%%

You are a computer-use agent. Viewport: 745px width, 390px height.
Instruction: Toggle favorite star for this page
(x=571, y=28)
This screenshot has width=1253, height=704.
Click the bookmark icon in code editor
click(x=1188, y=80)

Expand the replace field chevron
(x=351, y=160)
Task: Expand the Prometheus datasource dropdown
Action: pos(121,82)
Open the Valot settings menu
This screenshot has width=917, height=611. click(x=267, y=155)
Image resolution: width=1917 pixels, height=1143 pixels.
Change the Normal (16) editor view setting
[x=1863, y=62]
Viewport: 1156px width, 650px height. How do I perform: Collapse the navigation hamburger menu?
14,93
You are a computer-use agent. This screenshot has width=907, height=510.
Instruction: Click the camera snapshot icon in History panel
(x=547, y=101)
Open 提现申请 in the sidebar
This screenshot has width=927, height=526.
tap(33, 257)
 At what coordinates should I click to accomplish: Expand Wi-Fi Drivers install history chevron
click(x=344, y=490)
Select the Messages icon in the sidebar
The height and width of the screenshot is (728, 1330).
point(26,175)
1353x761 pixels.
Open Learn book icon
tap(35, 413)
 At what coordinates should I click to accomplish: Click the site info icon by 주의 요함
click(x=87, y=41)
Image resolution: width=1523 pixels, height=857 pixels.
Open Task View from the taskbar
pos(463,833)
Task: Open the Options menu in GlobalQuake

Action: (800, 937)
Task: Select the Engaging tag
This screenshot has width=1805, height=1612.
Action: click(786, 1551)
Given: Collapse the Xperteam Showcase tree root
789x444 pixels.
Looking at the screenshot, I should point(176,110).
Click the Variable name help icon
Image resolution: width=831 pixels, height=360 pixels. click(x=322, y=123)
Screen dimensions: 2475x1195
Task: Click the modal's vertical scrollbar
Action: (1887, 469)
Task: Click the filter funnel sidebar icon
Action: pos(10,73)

%%

* [About this exercise]
Across the whole listing, show each line where the word "computer" occurs.

* [Response area]
You are a computer-use agent. Viewport: 745px width, 390px height.
You are a computer-use agent. This screenshot has width=907, height=510.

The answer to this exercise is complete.